Grupo Éxito is Latin America’s largest retailer, with more than 2,000 stores across the continent. Founded in Colombia in 1949, it was originally a textile firm which has since branched out into groceries and other goods, as well as travel, insurance, gas stations and shopping malls.

To serve these various businesses within Colombia, the group has a corporate data center housed in a multipurpose building. This delivers all the organization‘s business activity - except certain strategic services that have been outsourced.

retail grupo exita tall right
– Thinkstock / Ciaran Griffin

Technical limitations

The installation covers 450 sq m, of which 220 sq m is white space, divided into two zones, with a total of 54 racks. The total load power is 185 kW, 110 kW of which feeds the IT load. The electrical system has 2N redundancy, while cooling has an N+1 topology. The current PUE (power usage effectiveness) stands at 1.68.

With most of its corporate services delivered from this data center, which was built in 2001, the group was facing technical limitations that threatened to affect its daily operation.

Distributed monitoring infrastructure was inefficient and was not adequately controlled, and problems were emerging in the data center’s power management and cooling capacity. “We were very reactive when dealing with this kind of difficulty,” said Juan Carlos Ochoa, analyst and data center manager at Grupo Éxito.

In November 2015, the company began a three phase project to deploy a DCIM system which would allow it to “be more effective in monitoring all infrastructure and mature in managing the data center,” said Ochoa. Seven months after the start, the company is seeing efficiency gains begin to show.

The Group’s data center infrastructure was far from being adequately monitored, but some steps had been taken four years earlier, with the implementation of a management system. The new DCIM was kept separate, and a future integration of the two applications was planned.

Clear goals 

The retail company wanted clear goals, and planned that early results from the first phase would generate support and ensure the implementation would continue, said Ochoa.

The first step was to evaluate DCIM solutions, a process which took five months. The choice was not about the provider with the most financial muscle, but the company which met actual needs, said Ochoa: “You have to understand what you need and what the market offers.” Ochoa declined to name the chosen solution.

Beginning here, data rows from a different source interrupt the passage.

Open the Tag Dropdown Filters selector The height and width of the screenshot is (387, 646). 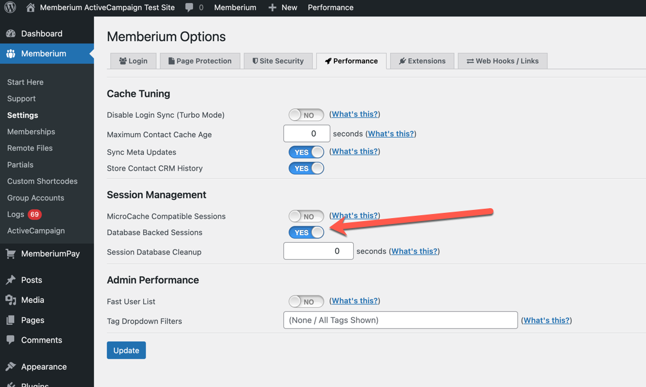click(x=401, y=320)
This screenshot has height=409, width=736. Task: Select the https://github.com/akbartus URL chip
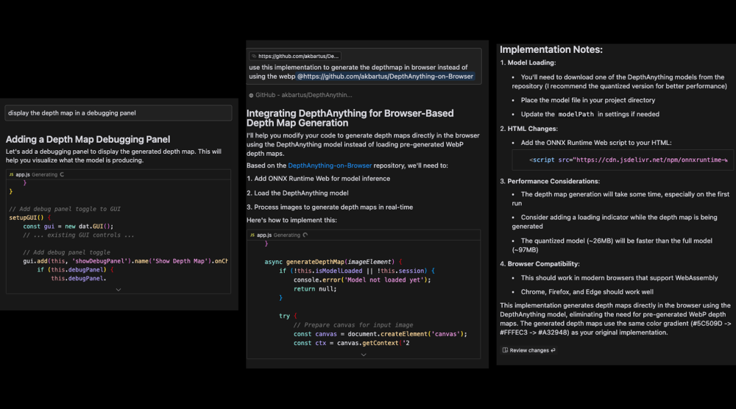295,56
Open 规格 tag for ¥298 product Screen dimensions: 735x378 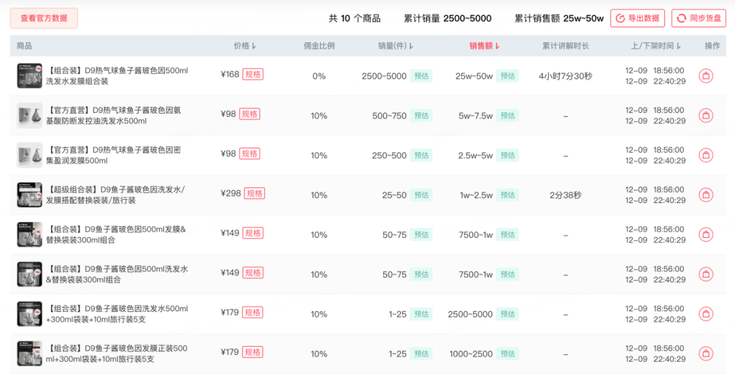point(255,193)
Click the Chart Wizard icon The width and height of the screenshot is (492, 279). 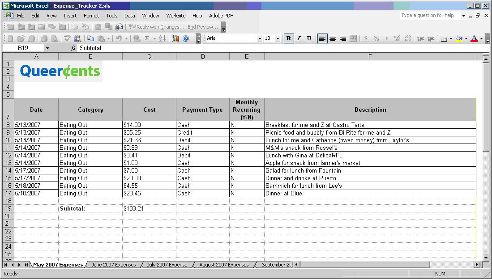point(175,38)
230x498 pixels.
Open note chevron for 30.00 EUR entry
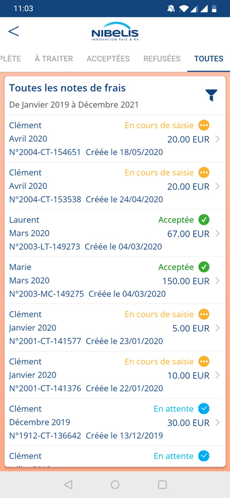217,422
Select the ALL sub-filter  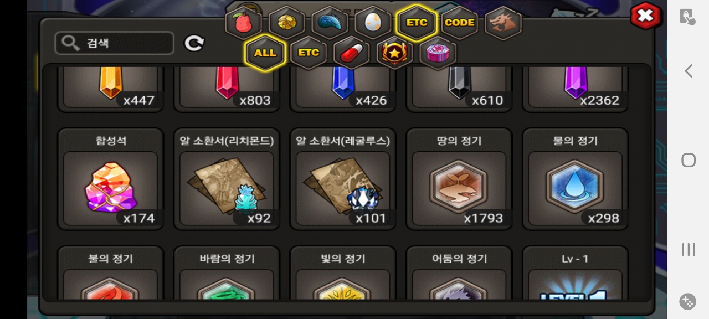265,53
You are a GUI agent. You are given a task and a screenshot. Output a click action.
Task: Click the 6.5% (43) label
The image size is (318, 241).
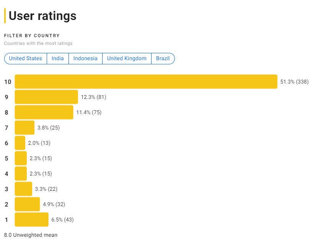pyautogui.click(x=63, y=220)

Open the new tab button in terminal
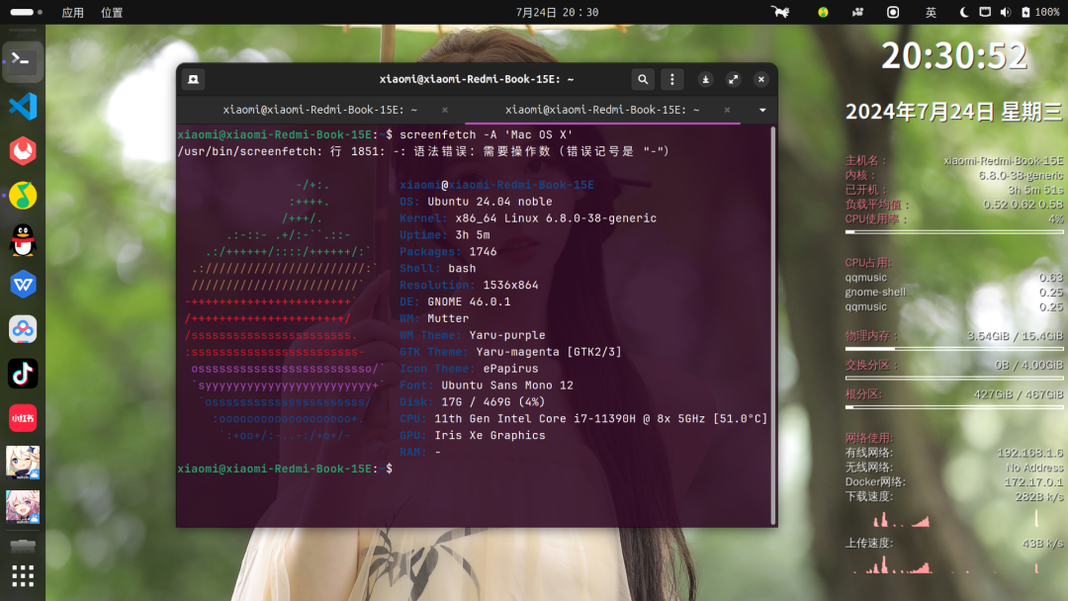coord(194,79)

We will evaluate which path to choose: integrate IT management with the DCIM or build a hybrid option with the two solutions

Juan Carlos Ochoa, Grupo Éxito

Once it had chosen a solution, the first phase included monitoring the electrical system - the power generators, UPS, the PDUs. The cooling system is 100 percent monitored, as are the environment and physical security.

In the next two years the remaining two stages will be addressed. The second phase will include monitoring fire detection and suppression systems, which uses the agent Inergen. This phase will improve reporting and drive deeper into the monitoring infrastructure, covering power quality, transformers, access control, and so on.

The third phase will address the integration with existing systems at the facility, such as CMDB and the management system. “At this point we will evaluate which path to choose: integrate IT management with the DCIM or build a hybrid option with the two solutions,” said Ochoa.

retail grupo exita tall left
– Thinkstock / Ciaran Griffin

Breaking down silos

In the project, IT departments and facilities are working together to achieve better integration and break with the typical data center silos. As Ochoa said: “both facilities and IT participated in the preliminary analysis of the project, and are an active part of the implementation and are indispensable.”

Although the project is at an early stage of deployment, improvements have already been measured. The cost savings are difficult to estimate, but the system has already foreseen equipment damage, avoiding major investments or outages.

“In the refrigeration equipment an alert let the maintenance personnel identify damage to a valve, which was repaired promptly,” said Ochoa. The benefit here is hard to measure in money, but it avoided severe damage.

Temperature and humidity are measured precisely and parameters can be adjusted dynamically, achieving savings from the efficient use of air conditioning.

In short, even before full deployment, the DCIM solution has boosted Grupo Éxito’s efficiency projects and helped with management challenges.